Instruction 1:
Answer these questions from the review of Bordo's paintings, one line per answer:
(a) How are the scenes arranged in Cold Sea (2001)?
(b) Which painting, and from what year, has its scenes lined up across the canvas?
(c) Which two painters are named in connection with painting's "foggy infinitude"?

Excerpted passage:
--------------------

Hung comfortably throughout the long gallery, the paintings are structured in ways that suggest (falsely, it seems) that one might be able to resolve the variety of images within each canvas into a coherent subject or site. In certain cases the little scenes are piled up in one area of the canvas, each one jostling with the others for primacy. All of them seem to lack an essential amount of description, and the viewer jumps between them seeking to fill in the gaps. The layering of the scenes, which privileges some of them, runs against one's efforts to discern some visual meaning. Are these all images of one place? Or perhaps different views from the same location? Could some be variations on the same image?

More often, though, the artist gives the scenes room to breathe. In Some Lost Days (2001) the glowing views are distributed across the space without an apparent hierarchy, offering little direction to the viewer. On the gallery's furthest wall the scenes in Cold Sea (2001) are snapped into a square grid in the middle of the colour field, while in Station Stop (2002) they are lined up across the canvas; in both cases their organization hints at some more cogent system. These formal strategies provide only the barest elements, offering up just enough structure or information to keep us looking. This fruitless search never frustrates, in part because the negative space around the vistas seems buoyant and full of light against the vagaries of each image. The colour field becomes a space of respite from the responsibilities of representation.

It is this undermining of representational depiction that makes clear Bordo's primary interest in the space and vocabulary of abstract painting - a position he has clearly articulated elsewhere. While the failure of each painting's vignettes fully to coalesce connects strongly to the workings of memory, the greater subject of this quiet show appears to be the confrontation - now well over a century old - between painting and photography over the presentation of sublime space. Leave the details to photography's calculated picturesque, seems to be the line, and let painting retreat into that foggy infinitude of Agnes Martin and Mark Rothko. After our postcards and snapshots have made it difficult to remember much else from those good times and nice trips, we can still wander through a bare field of colour, pretending it's all there before our eyes.

--------------------

Data records:

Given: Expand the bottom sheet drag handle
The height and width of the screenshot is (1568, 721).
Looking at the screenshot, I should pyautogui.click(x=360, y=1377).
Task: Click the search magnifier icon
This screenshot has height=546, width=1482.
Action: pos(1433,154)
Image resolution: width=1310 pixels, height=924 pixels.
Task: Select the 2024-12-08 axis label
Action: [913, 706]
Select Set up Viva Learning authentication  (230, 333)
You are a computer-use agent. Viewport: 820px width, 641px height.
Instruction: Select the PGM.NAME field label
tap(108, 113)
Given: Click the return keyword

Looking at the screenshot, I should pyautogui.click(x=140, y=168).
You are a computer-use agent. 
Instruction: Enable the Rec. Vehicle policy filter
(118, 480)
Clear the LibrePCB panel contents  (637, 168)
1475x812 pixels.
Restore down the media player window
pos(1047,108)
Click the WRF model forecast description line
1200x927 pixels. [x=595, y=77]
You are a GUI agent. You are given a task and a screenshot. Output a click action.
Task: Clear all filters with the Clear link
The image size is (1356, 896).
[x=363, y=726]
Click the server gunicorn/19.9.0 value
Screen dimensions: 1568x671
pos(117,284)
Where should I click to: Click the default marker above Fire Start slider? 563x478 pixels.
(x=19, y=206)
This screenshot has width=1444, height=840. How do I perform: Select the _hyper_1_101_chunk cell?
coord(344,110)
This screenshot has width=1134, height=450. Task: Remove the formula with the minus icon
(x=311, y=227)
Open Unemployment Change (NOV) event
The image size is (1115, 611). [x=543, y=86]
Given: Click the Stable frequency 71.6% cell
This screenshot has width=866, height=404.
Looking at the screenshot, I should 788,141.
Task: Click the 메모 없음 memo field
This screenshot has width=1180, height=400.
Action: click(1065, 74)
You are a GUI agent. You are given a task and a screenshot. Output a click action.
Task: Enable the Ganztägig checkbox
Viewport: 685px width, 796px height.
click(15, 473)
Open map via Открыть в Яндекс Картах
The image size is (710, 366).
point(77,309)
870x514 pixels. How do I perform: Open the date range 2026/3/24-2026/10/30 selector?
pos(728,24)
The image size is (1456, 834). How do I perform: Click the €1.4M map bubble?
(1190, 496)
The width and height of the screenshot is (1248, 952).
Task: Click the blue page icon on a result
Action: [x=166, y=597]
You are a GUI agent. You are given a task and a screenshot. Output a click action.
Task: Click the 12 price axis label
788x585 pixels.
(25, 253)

--------------------

Instruction 2:
Print the listing from its first line through the line that contains "Action: click(1065, 74)". Include both of those lines.

Finished answer 1:
(a) They are snapped into a square grid in the middle of the color field.
(b) Station Stop, from 2002.
(c) Agnes Martin and Mark Rothko.

Finished answer 2:
Given: Expand the bottom sheet drag handle
The height and width of the screenshot is (1568, 721).
Looking at the screenshot, I should pyautogui.click(x=360, y=1377).
Task: Click the search magnifier icon
This screenshot has height=546, width=1482.
Action: pos(1433,154)
Image resolution: width=1310 pixels, height=924 pixels.
Task: Select the 2024-12-08 axis label
Action: [913, 706]
Select Set up Viva Learning authentication  (230, 333)
You are a computer-use agent. Viewport: 820px width, 641px height.
Instruction: Select the PGM.NAME field label
tap(108, 113)
Given: Click the return keyword

Looking at the screenshot, I should pyautogui.click(x=140, y=168).
You are a computer-use agent. 
Instruction: Enable the Rec. Vehicle policy filter
(118, 480)
Clear the LibrePCB panel contents  (637, 168)
1475x812 pixels.
Restore down the media player window
pos(1047,108)
Click the WRF model forecast description line
1200x927 pixels. [x=595, y=77]
You are a GUI agent. You are given a task and a screenshot. Output a click action.
Task: Clear all filters with the Clear link
The image size is (1356, 896).
[x=363, y=726]
Click the server gunicorn/19.9.0 value
Screen dimensions: 1568x671
pos(117,284)
Where should I click to: Click the default marker above Fire Start slider? 563x478 pixels.
(x=19, y=206)
This screenshot has width=1444, height=840. How do I perform: Select the _hyper_1_101_chunk cell?
coord(344,110)
This screenshot has width=1134, height=450. Task: Remove the formula with the minus icon
(x=311, y=227)
Open Unemployment Change (NOV) event
The image size is (1115, 611). [x=543, y=86]
Given: Click the Stable frequency 71.6% cell
This screenshot has width=866, height=404.
Looking at the screenshot, I should 788,141.
Task: Click the 메모 없음 memo field
This screenshot has width=1180, height=400.
Action: click(1065, 74)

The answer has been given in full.